■ **Assignment**
Could you print the entries below exactly, starting at the line that contains "Select the Rotate tool in left toolbar" and stopping after the last one?

========

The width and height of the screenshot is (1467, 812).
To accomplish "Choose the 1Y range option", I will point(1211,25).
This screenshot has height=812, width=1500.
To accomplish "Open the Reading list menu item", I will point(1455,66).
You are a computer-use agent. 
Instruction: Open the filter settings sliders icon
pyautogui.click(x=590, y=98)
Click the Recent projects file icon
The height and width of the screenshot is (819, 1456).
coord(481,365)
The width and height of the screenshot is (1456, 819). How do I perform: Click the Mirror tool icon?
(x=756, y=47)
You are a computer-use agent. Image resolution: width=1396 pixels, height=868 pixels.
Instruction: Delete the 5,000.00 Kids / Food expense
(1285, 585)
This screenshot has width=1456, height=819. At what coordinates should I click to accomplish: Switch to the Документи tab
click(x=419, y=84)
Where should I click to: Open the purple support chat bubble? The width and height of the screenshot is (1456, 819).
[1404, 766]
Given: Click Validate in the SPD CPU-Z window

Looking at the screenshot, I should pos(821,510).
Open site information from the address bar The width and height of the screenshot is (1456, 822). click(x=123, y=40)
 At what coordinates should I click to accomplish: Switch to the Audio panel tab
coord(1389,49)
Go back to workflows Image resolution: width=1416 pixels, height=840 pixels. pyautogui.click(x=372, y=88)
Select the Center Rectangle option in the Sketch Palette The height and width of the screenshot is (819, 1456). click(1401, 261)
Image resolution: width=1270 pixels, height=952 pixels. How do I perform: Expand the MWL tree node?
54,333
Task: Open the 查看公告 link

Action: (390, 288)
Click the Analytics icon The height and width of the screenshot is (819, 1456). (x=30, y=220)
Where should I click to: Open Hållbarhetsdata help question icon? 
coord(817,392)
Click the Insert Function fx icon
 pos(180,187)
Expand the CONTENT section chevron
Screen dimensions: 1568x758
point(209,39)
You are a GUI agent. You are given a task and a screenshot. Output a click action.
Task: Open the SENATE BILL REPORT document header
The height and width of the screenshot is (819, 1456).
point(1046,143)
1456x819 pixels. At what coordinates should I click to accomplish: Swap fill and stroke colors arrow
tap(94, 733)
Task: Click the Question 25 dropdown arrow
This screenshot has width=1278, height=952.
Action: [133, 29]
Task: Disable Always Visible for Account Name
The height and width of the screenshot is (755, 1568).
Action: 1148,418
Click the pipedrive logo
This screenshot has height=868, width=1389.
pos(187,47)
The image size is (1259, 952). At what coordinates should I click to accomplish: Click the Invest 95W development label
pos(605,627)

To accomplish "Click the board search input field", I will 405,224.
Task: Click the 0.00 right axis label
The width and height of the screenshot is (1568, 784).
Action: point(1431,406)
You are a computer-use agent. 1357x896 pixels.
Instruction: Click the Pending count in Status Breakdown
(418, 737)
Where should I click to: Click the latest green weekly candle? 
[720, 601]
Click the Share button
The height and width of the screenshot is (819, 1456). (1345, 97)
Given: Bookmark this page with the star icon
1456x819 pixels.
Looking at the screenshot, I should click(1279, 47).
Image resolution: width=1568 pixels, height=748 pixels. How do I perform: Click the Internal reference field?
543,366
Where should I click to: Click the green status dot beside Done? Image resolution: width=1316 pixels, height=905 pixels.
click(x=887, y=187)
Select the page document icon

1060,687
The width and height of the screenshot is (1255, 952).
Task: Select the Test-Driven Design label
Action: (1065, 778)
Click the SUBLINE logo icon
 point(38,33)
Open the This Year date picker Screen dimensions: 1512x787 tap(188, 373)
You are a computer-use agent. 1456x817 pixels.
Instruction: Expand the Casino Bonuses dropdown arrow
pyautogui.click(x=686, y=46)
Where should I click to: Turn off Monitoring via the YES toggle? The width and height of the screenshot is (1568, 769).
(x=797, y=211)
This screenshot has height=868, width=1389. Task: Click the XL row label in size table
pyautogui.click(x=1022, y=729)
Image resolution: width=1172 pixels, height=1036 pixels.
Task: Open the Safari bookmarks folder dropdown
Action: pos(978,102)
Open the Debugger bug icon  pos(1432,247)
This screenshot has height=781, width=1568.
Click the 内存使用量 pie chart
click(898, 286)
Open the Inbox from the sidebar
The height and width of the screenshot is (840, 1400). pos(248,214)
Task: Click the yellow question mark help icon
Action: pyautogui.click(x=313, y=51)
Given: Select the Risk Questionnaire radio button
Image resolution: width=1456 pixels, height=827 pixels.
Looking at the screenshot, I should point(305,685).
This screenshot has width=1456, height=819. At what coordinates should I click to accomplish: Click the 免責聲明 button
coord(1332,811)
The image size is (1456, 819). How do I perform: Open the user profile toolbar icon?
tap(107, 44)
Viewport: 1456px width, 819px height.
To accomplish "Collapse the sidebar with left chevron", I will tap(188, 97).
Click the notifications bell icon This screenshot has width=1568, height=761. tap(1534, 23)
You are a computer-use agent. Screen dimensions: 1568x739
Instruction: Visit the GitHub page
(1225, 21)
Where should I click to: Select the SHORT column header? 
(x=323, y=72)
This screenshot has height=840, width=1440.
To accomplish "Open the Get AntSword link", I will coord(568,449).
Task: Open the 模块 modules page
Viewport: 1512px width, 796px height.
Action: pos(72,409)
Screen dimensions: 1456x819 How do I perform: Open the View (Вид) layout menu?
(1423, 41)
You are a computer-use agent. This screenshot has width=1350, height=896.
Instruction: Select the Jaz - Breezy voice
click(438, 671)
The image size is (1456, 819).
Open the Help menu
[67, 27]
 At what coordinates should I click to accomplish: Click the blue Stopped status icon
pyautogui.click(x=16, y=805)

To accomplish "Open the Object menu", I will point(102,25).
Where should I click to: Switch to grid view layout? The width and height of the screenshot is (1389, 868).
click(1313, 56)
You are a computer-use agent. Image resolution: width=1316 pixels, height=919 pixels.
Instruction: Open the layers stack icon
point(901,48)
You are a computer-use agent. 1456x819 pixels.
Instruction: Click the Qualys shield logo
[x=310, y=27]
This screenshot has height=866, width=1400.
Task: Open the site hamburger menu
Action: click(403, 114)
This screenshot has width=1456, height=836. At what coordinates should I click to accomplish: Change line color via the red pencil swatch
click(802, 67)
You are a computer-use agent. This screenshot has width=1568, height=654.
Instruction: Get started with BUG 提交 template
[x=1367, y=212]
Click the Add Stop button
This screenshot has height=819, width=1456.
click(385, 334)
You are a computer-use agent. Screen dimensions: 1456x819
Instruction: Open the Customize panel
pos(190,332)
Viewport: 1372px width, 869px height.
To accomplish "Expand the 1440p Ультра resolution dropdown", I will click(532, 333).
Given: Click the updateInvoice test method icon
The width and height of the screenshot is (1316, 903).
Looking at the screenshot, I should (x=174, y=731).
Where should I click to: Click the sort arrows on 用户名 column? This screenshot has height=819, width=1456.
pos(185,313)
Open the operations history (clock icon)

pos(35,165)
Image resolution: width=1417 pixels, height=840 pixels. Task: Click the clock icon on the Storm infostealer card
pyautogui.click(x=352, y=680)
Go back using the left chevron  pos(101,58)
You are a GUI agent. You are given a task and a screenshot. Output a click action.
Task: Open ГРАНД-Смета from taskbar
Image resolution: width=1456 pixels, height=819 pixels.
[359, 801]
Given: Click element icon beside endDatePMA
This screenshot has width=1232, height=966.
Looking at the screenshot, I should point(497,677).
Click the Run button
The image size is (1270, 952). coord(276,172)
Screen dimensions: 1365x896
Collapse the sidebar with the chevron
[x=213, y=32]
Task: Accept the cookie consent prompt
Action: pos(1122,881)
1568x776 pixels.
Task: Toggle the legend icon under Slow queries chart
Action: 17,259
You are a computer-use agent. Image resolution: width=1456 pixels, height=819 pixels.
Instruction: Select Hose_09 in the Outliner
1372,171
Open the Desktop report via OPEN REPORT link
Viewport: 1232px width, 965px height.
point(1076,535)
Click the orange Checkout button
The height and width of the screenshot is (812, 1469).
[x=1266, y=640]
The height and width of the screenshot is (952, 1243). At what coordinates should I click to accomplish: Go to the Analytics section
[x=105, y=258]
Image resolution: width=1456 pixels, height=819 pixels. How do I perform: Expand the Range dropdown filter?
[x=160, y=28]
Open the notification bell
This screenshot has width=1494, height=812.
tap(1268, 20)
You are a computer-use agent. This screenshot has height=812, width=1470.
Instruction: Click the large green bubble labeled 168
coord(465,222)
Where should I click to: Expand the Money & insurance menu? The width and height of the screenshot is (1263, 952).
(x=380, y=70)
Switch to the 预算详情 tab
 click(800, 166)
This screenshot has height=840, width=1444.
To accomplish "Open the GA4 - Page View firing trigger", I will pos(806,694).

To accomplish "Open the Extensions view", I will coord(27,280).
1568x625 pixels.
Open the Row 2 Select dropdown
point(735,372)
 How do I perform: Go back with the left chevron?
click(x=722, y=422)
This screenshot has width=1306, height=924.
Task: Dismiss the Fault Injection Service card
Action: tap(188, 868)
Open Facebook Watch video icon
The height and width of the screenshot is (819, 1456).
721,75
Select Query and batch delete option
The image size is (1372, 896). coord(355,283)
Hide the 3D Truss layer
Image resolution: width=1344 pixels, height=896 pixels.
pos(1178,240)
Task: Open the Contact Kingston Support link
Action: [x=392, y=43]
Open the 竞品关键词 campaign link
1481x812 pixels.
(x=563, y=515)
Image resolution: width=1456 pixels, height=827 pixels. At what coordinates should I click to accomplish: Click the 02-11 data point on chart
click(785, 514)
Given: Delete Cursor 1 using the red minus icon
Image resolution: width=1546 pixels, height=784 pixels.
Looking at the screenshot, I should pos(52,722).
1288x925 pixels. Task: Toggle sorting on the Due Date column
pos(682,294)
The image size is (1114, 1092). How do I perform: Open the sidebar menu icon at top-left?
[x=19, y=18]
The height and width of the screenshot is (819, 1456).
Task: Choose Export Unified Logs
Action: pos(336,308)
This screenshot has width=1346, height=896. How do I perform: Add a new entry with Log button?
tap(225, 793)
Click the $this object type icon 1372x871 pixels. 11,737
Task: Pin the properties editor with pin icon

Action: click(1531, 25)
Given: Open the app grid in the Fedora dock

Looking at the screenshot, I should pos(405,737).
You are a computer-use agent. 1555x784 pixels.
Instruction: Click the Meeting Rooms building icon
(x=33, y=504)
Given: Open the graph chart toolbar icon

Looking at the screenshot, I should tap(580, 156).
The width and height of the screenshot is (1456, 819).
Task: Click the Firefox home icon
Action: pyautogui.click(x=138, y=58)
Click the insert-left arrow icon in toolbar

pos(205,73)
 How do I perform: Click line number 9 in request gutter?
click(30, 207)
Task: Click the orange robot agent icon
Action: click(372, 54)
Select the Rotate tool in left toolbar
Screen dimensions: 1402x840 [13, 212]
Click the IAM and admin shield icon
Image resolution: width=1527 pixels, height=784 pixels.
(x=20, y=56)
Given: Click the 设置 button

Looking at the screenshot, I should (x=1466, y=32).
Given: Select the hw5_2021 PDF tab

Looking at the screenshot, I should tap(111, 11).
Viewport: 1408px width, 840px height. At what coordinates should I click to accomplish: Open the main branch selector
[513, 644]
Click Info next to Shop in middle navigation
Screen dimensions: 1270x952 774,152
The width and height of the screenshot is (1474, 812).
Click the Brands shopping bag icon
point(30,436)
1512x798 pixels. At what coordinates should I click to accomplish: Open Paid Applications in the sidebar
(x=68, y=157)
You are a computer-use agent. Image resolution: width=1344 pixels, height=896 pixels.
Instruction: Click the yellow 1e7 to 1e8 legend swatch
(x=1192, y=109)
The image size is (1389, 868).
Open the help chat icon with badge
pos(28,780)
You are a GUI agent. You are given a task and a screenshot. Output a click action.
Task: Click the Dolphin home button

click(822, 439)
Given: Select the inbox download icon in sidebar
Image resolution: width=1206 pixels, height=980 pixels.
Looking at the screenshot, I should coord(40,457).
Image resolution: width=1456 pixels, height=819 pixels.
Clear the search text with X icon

========

■ **Task result**
Select the Rotate tool in left toolbar
Screen dimensions: 1402x840 [13, 212]
Click the IAM and admin shield icon
Image resolution: width=1527 pixels, height=784 pixels.
(x=20, y=56)
Given: Click the 设置 button

Looking at the screenshot, I should (x=1466, y=32).
Given: Select the hw5_2021 PDF tab

Looking at the screenshot, I should tap(111, 11).
Viewport: 1408px width, 840px height. At what coordinates should I click to accomplish: Open the main branch selector
[513, 644]
Click Info next to Shop in middle navigation
Screen dimensions: 1270x952 774,152
The width and height of the screenshot is (1474, 812).
Click the Brands shopping bag icon
point(30,436)
1512x798 pixels. At what coordinates should I click to accomplish: Open Paid Applications in the sidebar
(x=68, y=157)
You are a computer-use agent. Image resolution: width=1344 pixels, height=896 pixels.
Instruction: Click the yellow 1e7 to 1e8 legend swatch
(x=1192, y=109)
The image size is (1389, 868).
Open the help chat icon with badge
pos(28,780)
You are a GUI agent. You are given a task and a screenshot. Output a click action.
Task: Click the Dolphin home button

click(822, 439)
Given: Select the inbox download icon in sidebar
Image resolution: width=1206 pixels, height=980 pixels.
Looking at the screenshot, I should coord(40,457).
Image resolution: width=1456 pixels, height=819 pixels.
Clear the search text with X icon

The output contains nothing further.